IN THE HIGH COURT OF LESOTHO
In the matter between:
LERATO MOTSEKI 2nd Applicant
MOSHE KOATJA 3rd Applicant
MONESE RAMOTHOANA 4th Applicant
COMMISSIONER OF POLICE 1st Respondent
ATTORNEY - GENERAL 2nd Respondent
Coram: Hon. A. M. Hlajoane
Date of Hearing: 7th May, 2014.
Date of Judgment: 30th May, 2014.
Whether applicants were afforded a hearing before their transfers – Can the Court consider the representation after the decision to transfer was made as having afforded a party a hearing – The audi principle mandatory before decision to transfer is made unless statute has provided for an ouster clause – The application granted with costs.
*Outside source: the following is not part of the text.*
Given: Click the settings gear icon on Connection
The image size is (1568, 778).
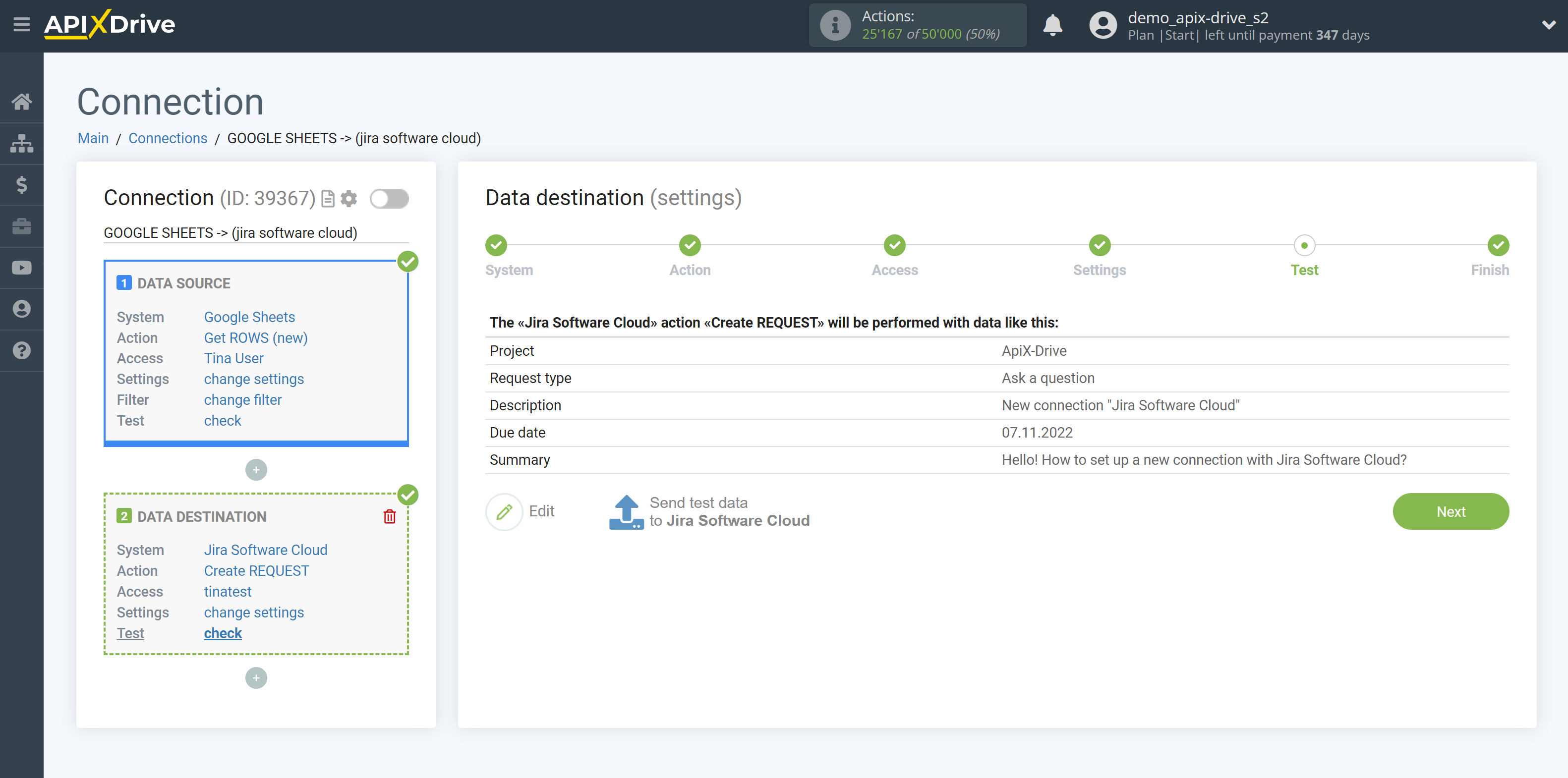Looking at the screenshot, I should pyautogui.click(x=349, y=198).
1. Police Service Act No. 1998
2. Public Service Order No.21 of 1970 (Though repealed by
Act No.13 of 1996)
3. Lesotho Mounted Police Service (Administration) Regulations 2003
1. Matebesi v Director of Immigration
2. Nqubane v Minister of Education & Culture 1985 (4) S.A 160
3. Kepa v Anglican Church (1995 -99) LAC 40, 41
4. Limpho Phaila v National Security Service and Another CIV/APN/259/2007&9
5. Sefularo v President of Bophuthatswana and Another 1994 (3) SA 80 at 82
6. Rees v John and Another  All ER 274 at 400
7. Van Huyssten and Others v Minister of Environmental Affairs and Tourism and Others 1996 (1) S.A. 283 at 304-305
8. 1989 (4) S.A 731 at 750
9. 1989 (4) S.A Administrator Transvaal and Others v Traub and Others
10. 1954 (1) S.A 123
11. Morokole v Attorney General and Others C of A (CIV)
12. Sefane v Sefane C of A (CIV) No.15 of 2005
13. Consolidated Fish Distributors v Zive 1968 (2) S.A 517 at 522
 Counsel on both sides had applied to the Court to have the three cases consolidated due to their peculiarity and similar facts. The three Applications as shown above were thus consolidated and heard together.
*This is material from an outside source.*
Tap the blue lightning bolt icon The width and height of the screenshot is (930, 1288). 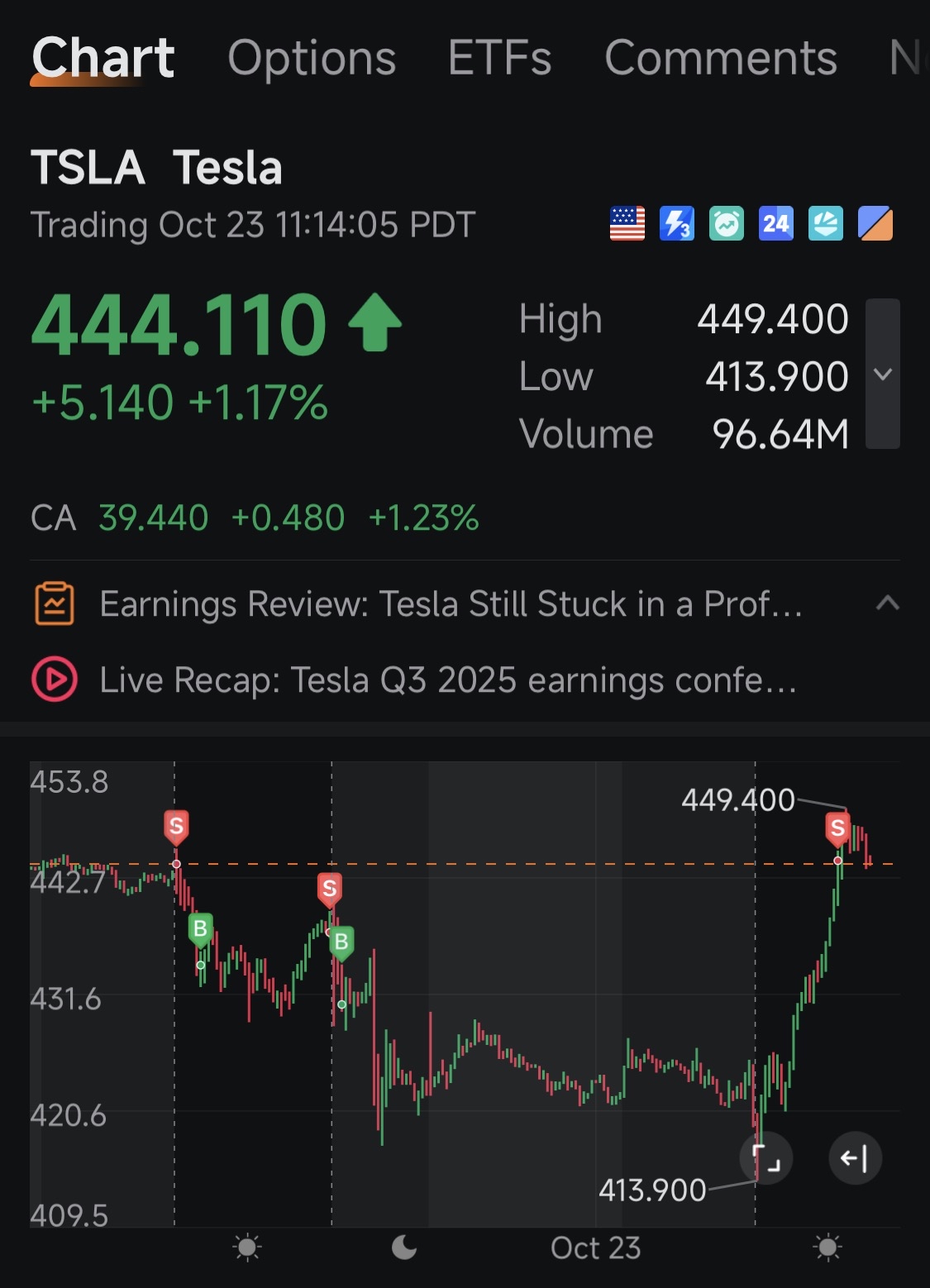click(677, 224)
 The Applicants are all Police Officers and all stationed here in Maseru. They joined the Lesotho Mounted Police Service in different years ranging from 2001 to 2005.
 Applicants also possess varying qualifications. 2nd Applicant has honours degree in Communication Science from University of Free State. 3rd Applicant has a certified Accountant Technician qualification from Centre of Accounting Studies. 4th Respondent is a Bachelor of Commerce Human Resource Management graduate from the University of Free State.
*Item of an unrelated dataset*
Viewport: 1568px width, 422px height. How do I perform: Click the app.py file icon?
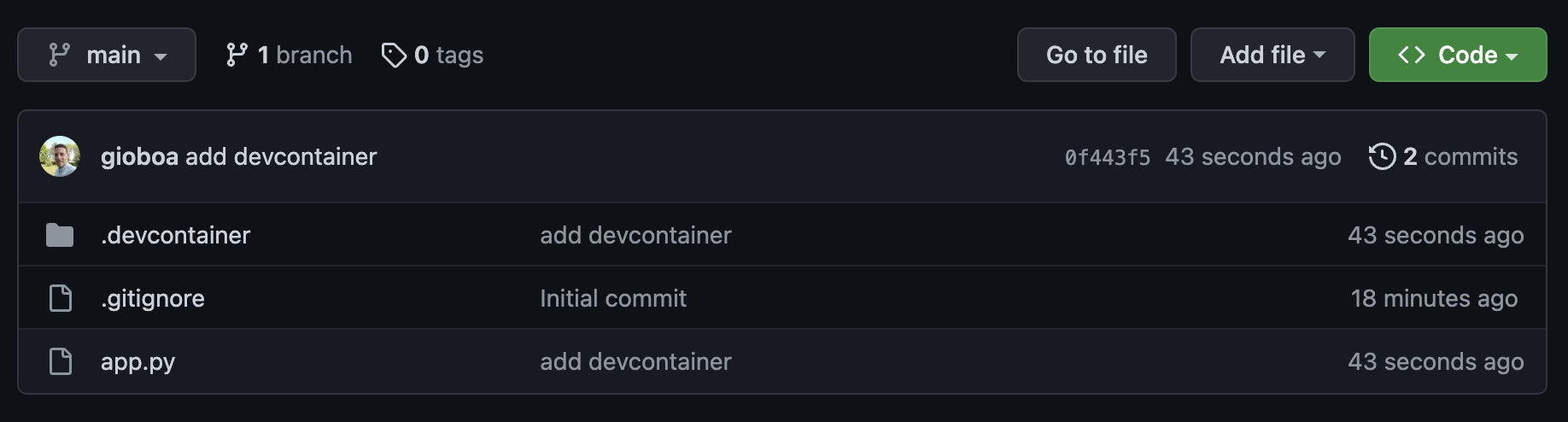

 The applicants are challenging their transfers by the 1st respondent as unlawful because they allege they were never given any hearing before the decision to transfer them was taken. They have approached this Court to review the decision to transfer them, correct it and set it aside.
 In their founding papers the applicants have shown that they attended a promotion course at Police Training College here in Maseru on the 1st September, 2013. That following the completion of that course on the 1st October, 2013 they were told that they were promoted to the rank of Inspector. Immediately after that they were informed of their transfers to Mokhotlong and Qacha’s Nek. They allege that the proceedings of the day were concluded without them having been afforded any hearing.
 Even after they had received the letters of their transfers, they wrote back to advance reasons why they individually felt they could not be transferred. In some instances they had even suggested to swap or even transferred to places nearer Maseru that would allow them to commute. Their requests were turned down without giving any reasons.
 The respondents on the other side showed that the applicants were clearly informed that they were going to be transferred to any place across the country after the promotion course. Also that the Police Service Act under sections 4 and 30 avert that police officers can be transferred to any place in the country. The other point being that applicants must have been aware of the practice in the Police Service that once one is informed of the transfer he has to communicate with the Commissioner through the DISPOL of the area he has been transferred to.
 It has been the respondents’ case that the applicants were given a hearing before their transfers, as when they were taken for a promotion course they were told that they were later going to be transferred. Also that their correspondence must be taken to have been enough hearing.
 Now coming to talk about their correspondence, the annexures to the founding affidavits are letters from the applicants after they had already been informed of their transfers. It was only Manamolela who was informed of his transfer to Leribe by letter. The transfer to Leribe was with immediate effect.
 Both sides referred to the case of Matebesi v The Director of Immigration and Others where the Court had stated that where normally a decision is likely to affect a person adversely or is potentially prejudicial to him, such person should be asked to make representations prior to making the decision.
 In casu the question would be whether applicants’ transfers were prejudicial or potentially prejudicial to them.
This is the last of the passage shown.